La virginité de Tintin, quelle affaire. Plutôt que de virginité, on pourrait parler de pureté. Il n’a pas été sali par les femmes, pas sali non plus par l’alcool. Tintin n’a pas de vices, pas de pensées noires, pas de jugements inappropriés. Tout est lié, car dans nos têtes ce sont les femmes et la picole qui foutent le boxon.

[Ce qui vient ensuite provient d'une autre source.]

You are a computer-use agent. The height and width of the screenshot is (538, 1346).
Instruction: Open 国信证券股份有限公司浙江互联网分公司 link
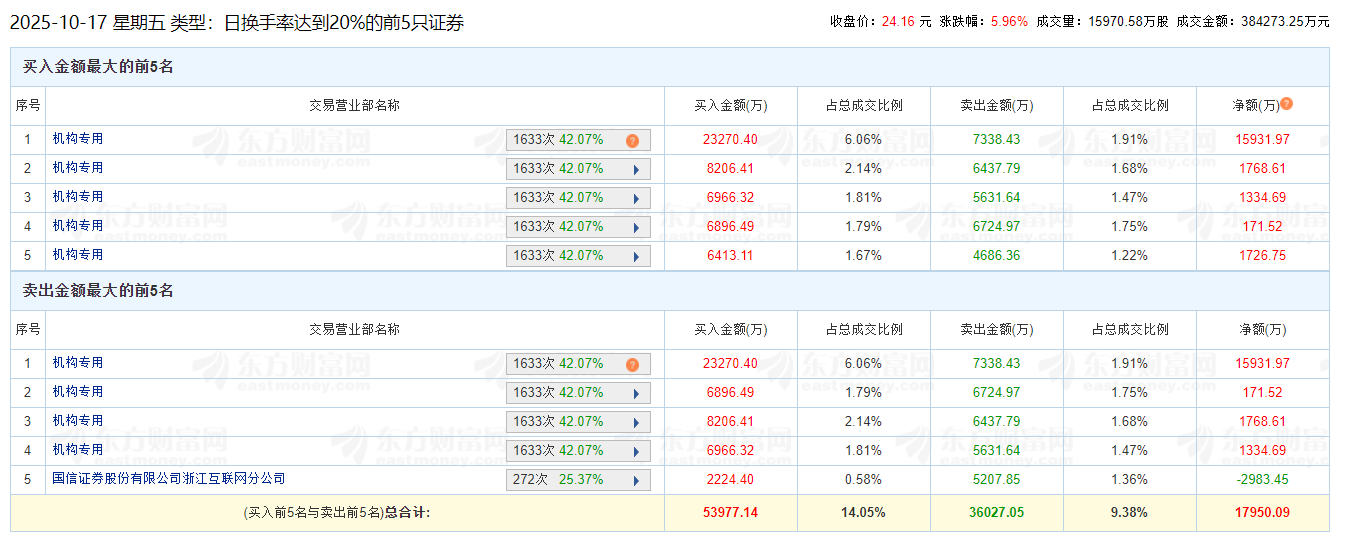point(168,479)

S’il y a bien un point sur lequel Spielberg est exemplaire, c’est sur son traitement de cette pureté, en particulier vis-à-vis de l’alcool. Ce n’est pas un maigre sujet : Tintin, habituellement détaché de toute appréciation morale, procède à l’inverse avec l’alcool. Tintin ne boit pas, mais il l’interdit en plus aux autres. Concernant Haddock on le comprend, car il y a un lourd passif. Mais on retrouve aussi, avec les autres personnages, des séquences beaucoup plus discutables et étranges. Je pense à une en particulier dans le Crabe aux pinces d’or : Tintin aperçoit Dupond et Dupond à la terrasse du Café des Sports. Ils se sont faits servir une pression et, en voyant leur jeune camarade arriver, demandent au serveur d’en apporter une autre. Les verres des deux inspecteurs paraissent entamés. Les coquins, ils ont déjà du boire une ou deux lampées. Tintin s’installe à leur table et marque sa surprise quand il voit une bière lui arriver sous le nez. Et chose irréelle, les verres des Dupondt sont à nouveau remplis, comme par magie, jusqu’à quasiment déborder ! Et alors qu’ils s’apprêtent à tremper à nouveau leur moustache dans le maudit breuvage, Tintin leur fait une blague en leur tapant dans le dos. Résultat : une explosion de mousse et pas une goutte dans le gosier. Si on résume, Tintin ne perçoit pas que les policiers ont déjà bu, puisque leur verre s’est miraculeusement re-rempli (une façon d’annuler les gorgées interdites), et, sous couvert de leur faire une bonne farce, il les empêche de boire. La suite de leur entrevue confirmera nos soupçons : la discussion embraye sur le boulot et la fuite en avant qu’est l’aventure reprend, pas le temps de siroter son demi, il faut payer et partir sans avoir touché à son verre.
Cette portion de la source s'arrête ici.